Tagging of ingredients is done using the simplest possible way: greedy search and contextual finding. Greedy search means it will take the first possible choice, and contextual finding means that it will only start searching from the last position (in the context of each piece). For example, consider 1 1/2 cup (12 oz) mini chocolate chips . To tag this I will first find the “amount”, then the “measure”, and finally the “ingredient”. The “amount” is the first consecutive list of numbers, for example, will see 1 1/2 as the first consecutive numbers (later computed as 1.5). Next, you find the “measure” as the first measurement string after the location of the numbers. Of a list of measurement strings (e.g. cup,tablespoon,etc.) the first one that shows up is cup so that is selected. Finally, I used a corpus of ingredient names, sorted in decreasing order from the length of word. That way, the next match would be chocolate chips. Though chocolate also matches, it is not as long and the greedy search will take the longest match. From this simple set of guidelines we can easily match the majority of ingredient strings!

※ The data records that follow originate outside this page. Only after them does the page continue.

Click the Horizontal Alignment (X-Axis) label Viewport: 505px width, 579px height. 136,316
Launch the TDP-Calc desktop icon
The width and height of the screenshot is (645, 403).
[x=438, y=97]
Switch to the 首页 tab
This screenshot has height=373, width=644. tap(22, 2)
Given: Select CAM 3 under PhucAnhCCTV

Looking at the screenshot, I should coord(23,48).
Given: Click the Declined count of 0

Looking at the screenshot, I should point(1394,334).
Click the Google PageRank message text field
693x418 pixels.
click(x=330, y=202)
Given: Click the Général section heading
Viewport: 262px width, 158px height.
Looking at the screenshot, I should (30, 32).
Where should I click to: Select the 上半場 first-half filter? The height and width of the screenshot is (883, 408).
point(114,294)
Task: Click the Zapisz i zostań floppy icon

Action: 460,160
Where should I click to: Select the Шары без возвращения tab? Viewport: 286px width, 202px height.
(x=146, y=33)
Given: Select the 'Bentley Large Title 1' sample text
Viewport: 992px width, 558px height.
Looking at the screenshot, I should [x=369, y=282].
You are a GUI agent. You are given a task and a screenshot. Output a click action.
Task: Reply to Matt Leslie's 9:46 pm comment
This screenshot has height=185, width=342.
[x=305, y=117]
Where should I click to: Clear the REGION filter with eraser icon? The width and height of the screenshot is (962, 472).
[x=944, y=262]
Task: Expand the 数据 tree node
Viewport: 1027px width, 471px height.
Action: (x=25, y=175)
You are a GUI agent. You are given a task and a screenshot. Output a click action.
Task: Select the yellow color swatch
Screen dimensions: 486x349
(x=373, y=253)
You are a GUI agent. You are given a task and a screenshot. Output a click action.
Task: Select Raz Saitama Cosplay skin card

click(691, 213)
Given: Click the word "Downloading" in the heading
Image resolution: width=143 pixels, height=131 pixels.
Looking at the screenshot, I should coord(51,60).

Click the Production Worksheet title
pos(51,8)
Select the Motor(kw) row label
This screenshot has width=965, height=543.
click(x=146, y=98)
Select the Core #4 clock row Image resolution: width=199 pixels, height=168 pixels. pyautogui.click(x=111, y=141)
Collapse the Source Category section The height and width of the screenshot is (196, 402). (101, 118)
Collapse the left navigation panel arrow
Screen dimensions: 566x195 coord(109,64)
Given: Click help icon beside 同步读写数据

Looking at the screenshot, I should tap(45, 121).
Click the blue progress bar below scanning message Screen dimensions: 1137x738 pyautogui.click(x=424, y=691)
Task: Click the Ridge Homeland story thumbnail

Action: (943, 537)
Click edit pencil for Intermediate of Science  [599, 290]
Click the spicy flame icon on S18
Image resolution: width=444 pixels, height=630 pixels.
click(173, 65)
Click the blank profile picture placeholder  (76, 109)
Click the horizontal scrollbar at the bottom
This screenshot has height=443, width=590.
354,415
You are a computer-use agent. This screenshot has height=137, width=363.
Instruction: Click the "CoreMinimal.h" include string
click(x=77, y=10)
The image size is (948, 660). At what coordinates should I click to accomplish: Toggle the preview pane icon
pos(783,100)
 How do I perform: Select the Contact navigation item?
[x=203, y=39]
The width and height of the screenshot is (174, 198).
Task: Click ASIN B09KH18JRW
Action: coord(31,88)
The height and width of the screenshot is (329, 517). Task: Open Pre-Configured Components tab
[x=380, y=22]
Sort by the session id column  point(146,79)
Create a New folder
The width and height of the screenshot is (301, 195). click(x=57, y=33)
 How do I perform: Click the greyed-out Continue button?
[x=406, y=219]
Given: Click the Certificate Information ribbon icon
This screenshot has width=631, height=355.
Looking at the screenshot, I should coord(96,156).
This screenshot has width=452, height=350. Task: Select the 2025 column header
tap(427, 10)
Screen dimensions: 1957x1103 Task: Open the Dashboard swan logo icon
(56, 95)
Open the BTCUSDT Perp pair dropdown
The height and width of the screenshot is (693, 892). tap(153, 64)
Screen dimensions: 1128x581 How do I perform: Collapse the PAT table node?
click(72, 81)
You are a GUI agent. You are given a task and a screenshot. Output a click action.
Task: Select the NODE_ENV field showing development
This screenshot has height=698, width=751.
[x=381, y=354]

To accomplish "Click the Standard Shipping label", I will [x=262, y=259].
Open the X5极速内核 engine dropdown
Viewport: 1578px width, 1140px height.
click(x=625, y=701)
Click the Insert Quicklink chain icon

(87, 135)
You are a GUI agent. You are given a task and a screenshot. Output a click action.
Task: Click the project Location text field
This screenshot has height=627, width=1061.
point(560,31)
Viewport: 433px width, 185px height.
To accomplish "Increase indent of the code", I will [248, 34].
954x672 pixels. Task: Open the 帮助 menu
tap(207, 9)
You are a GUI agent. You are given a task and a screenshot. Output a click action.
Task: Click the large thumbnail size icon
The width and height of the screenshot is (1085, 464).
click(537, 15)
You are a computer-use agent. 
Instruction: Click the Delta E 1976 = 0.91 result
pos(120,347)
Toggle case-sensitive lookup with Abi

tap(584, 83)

Ingredient extraction from HTML

I hope to take a website - a set of HTML content - and extract only the ingredient list. An ingredient list is the list of ingredients and their amounts that should be used to prepare the recipe. It usually comes before the directions and is someimtes encoded in HTML like the following:

	<li>1 cup chocolate chips</li>
	<li>1/2 cup melted butter</li>
	<li>1 cup oats</li>

However, there is absolutely no guarantee that any random website will use ul tags or li tags, or any other tag. Also, this procedure is even more complicated by the fact that websites are completely bloated with other content that you do not want to extract.

Website with ingredients

My first attempt at this was to use content extraction. Basically I converted HTML to text and went line by line and computed how many “ingredient”-like words there word and then used the cluster of lines with ingredient words as a proxy for the ingredient list.

In practice this worked well, but not great. What could be improved?

Well, I realized recently that in doing this method I’m essentially throwing away part of the information - the structure of the HTML. Even though I have no idea if the HTML encodes ingredient lists using <li> tags or <div> tags or whatever, I can still look for any parent tag that contains child tags that has the right kinds of words.

What are the right kind of words that designate that a given line is part of an ingredient list? This is where heuristics come in, based on some simple observations. Basically I made the following observations, and for every affirmative observation I add a +1 to a score for that line. A line with a high score is more likely an “ingredient line”.

Heuristics for establishing an “ingredient line”

Most lines in an ingredient list will answer “yes” to these questions.

Thus, to find an ingredient list I can just parse an HTML tree using a depth-first search and calculating the score for each parent based on the how well the children answer each of those questions. Each parent above some threshold will be designated as the container for the ingredient list, after which the ingredient lines are quite easily determined.

Ingredient extraction from JSON

There is a special case, that nowadays with progressive web apps, the recipe is contained in a JSON in a <script> tag and used dynamically to fill the HTML DOM with the data when the Javascript renders. To account for these pages I can do the same thing as above. First I get the JSON (by trial and error) and then parse the JSON and looking for an array of lines that look like ingredient lines.

Next steps

In the future I will try to use this library to test whether I can collect enough information about enough recipes to make some interesting conclusions and ask questions about average recipes, recipe variations, and analysis of principal components of recipe types. I have thousands of chocolate chip cookie recipes ready to understand.